I've been wanting to read this standalone by Lisa Kleypas for a while now. One, it's a standalone, so I don't have to worry about acquiring the rest of the must-have series; and two, it's about a heroine who is a writer and a hero who is a publisher, and there's plenty of delightful book chatter, which I love.

I finally finished the book today (weekend!), and it was a solid addition to Kleypas's already considerable repertoire. Set in the very last year of the regency era (1836), SUDDENLY YOU starts off with Amanda Briars, who is not very happy about being single, alone, and thirty (although not necessarily in that order). Her unusual profession, a litany of family sorrows, and unfashionable figure have prevented her from landing a match the way her sisters have, so when we first meet her she is consulting a madam in a brothel about having a male prostitute delivered to her house for her thirtieth birthday. At the last moment, she decides to renege, little knowing that the surprised man who greets her on her porch that day is anything but a prostitute.
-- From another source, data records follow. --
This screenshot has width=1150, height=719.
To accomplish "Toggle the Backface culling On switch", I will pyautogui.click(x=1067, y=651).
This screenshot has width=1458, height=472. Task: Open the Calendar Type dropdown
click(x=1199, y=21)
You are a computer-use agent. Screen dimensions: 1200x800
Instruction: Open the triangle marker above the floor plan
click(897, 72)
Jack Devlin is probably one of the better romance heroes I've read this year. He's the alpha hero done correctly - strong, capable, possessive, and charming, but not psychotic, and willing to yield to the heroine, ask for consent, and give her space when necessarily. The romantic scenes between Amanda and Jack were awesome...although incredibly numerous. My friend sraxe pointed out that the last half of the book actually got a little boring because there was so much sex crammed into it, and I agree; SUDDENLY YOU has way more sex in it than any other Kleypas book I've read to date.
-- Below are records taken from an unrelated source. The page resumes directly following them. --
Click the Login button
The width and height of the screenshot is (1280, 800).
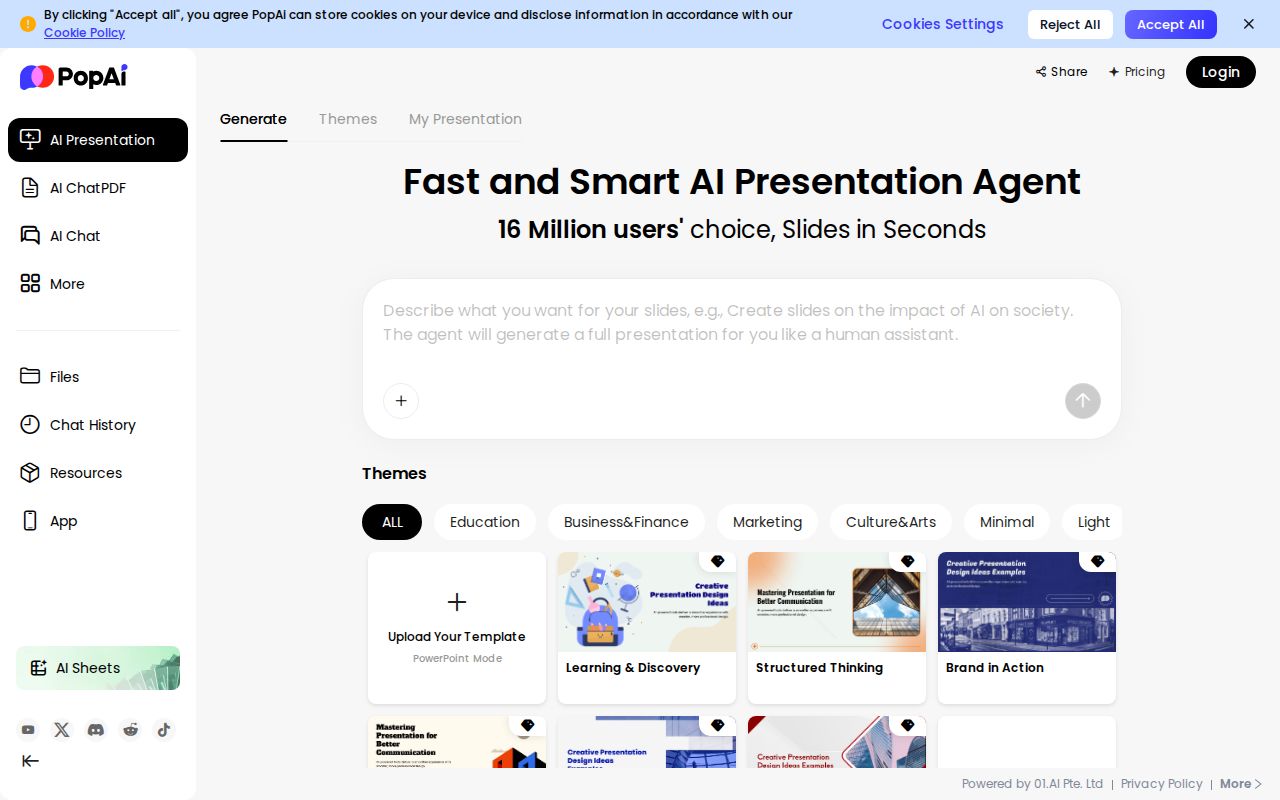point(1220,72)
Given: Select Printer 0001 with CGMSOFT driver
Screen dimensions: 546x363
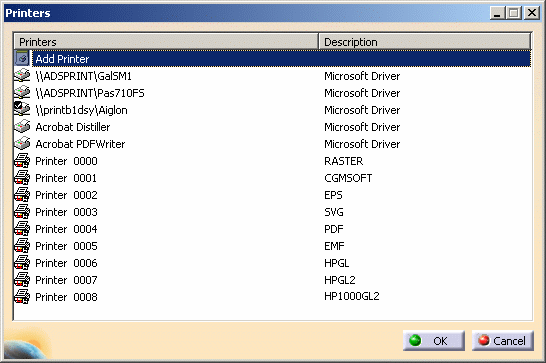Looking at the screenshot, I should [273, 178].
And as much as I wanted to like Amanda's character, her constant put-downs of herself were wearing after a while. It made me sad, because some people are that insecure, and I liked how the love of a good man just didn't instantly fix that and make her think that she was a love goddess, but it was annoying to read about nonstop about how Amanda thought she was too heavy and too short, over and over. I also didn't like how she reacted to a traumatic event at the end. Said traumatic event was thrown in without warning towards the end of the book and seemed like a last-ditch attempt for drama. Amanda reacts in an insecure fashion, and puts Jack through the emotional wringer.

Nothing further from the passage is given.